Les trois torpillages ont eu lieu entre 08h45 et 09h00 approximativement. KANGUROO tira sur le périscope du sous-marin jusqu’à ce qu’il fut envahi par l’eau. Les forts de Funchal tirèrent aussi. Le sous-marin gagna le large en plongée, pus vers 09h30 vint à la surface et, à une distance que je ne saurai évaluer avec exactitude mais qui le mettait hors de portée des canons de terre, bombarda Funchal jusqu’à 11h30, soit pendant deux heures. Les 9/10e de la population s’enfuirent ou se cachèrent, affolés. Tous les magasins fermèrent. Il fallait cependant s’occuper de nos marins à moitié nus et à demi morts de faim. J’allai trouver le gouverneur qui mit quelques agents de police à ma disposition. Monsieur Jouglard, Mr de Cunha et moi fîmes ouvrir par force les portes des boulangeries et des merceries. Un négociant en vins nous livra sa marchandise. Si bien qu’ayant obtenu le lazaret pour loger nos hommes, à 13h00 ils pouvaient se restaurer largement.
Le lendemain matin, grâce à Mr. De Cunha, les marins de SURPRISE et de KANGURRO étaient habillés et chaussés. Le soir, ils purent assister aux funérailles du second maître Guicheux dont le cadavre avait été retrouvé la veille au soir.
L’évêque se fit représenter aux obsèques et en même temps il m’écrivit une lettre me disant qu’il avait offert le sacrifice de la messe pour les victimes de la « barbarie allemande ». Ensuite, il m’a fait dire qu’il irait visiter le 8 Décembre nos marins au lazaret. Mr. Jouglard, Mr. Bertrand et moi étions là pour le recevoir. Il parla en français et cria : « Vive la France ». Il déclara que notre victoire serait celle de la civilisation. Nous le remerciâmes.
Le Lundi 11, des obsèques solennelles furent célébrées à la cathédrale. L’évêque lui-même dans l’absoute, et le prédicateur s’adressant à la multitude qui remplissait le vaste temple parlèrent en français et proférèrent les paroles les plus enthousiastes pour notre pays.
(Voici une photo de la cérémonie dans la cathédrale de Funchal)

> DONNÉES FOURNIES

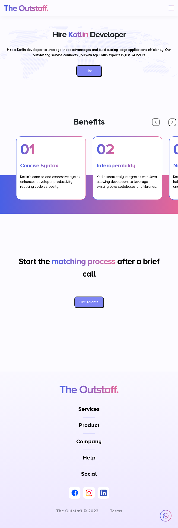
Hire (89, 71)
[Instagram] (89, 493)
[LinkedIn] (103, 493)
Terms (116, 510)
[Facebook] (74, 493)
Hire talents (89, 302)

> CONSIGNE
Citez, dans l'extrait consacré à Funchal, le passage qui va de « L’évêque se fit » jusqu'à « pour notre pays. » inclus. Servez-vous uniquement de l'extrait consacré à Funchal.

> RÉSULTAT
L’évêque se fit représenter aux obsèques et en même temps il m’écrivit une lettre me disant qu’il avait offert le sacrifice de la messe pour les victimes de la « barbarie allemande ». Ensuite, il m’a fait dire qu’il irait visiter le 8 Décembre nos marins au lazaret. Mr. Jouglard, Mr. Bertrand et moi étions là pour le recevoir. Il parla en français et cria : « Vive la France ». Il déclara que notre victoire serait celle de la civilisation. Nous le remerciâmes.
Le Lundi 11, des obsèques solennelles furent célébrées à la cathédrale. L’évêque lui-même dans l’absoute, et le prédicateur s’adressant à la multitude qui remplissait le vaste temple parlèrent en français et proférèrent les paroles les plus enthousiastes pour notre pays.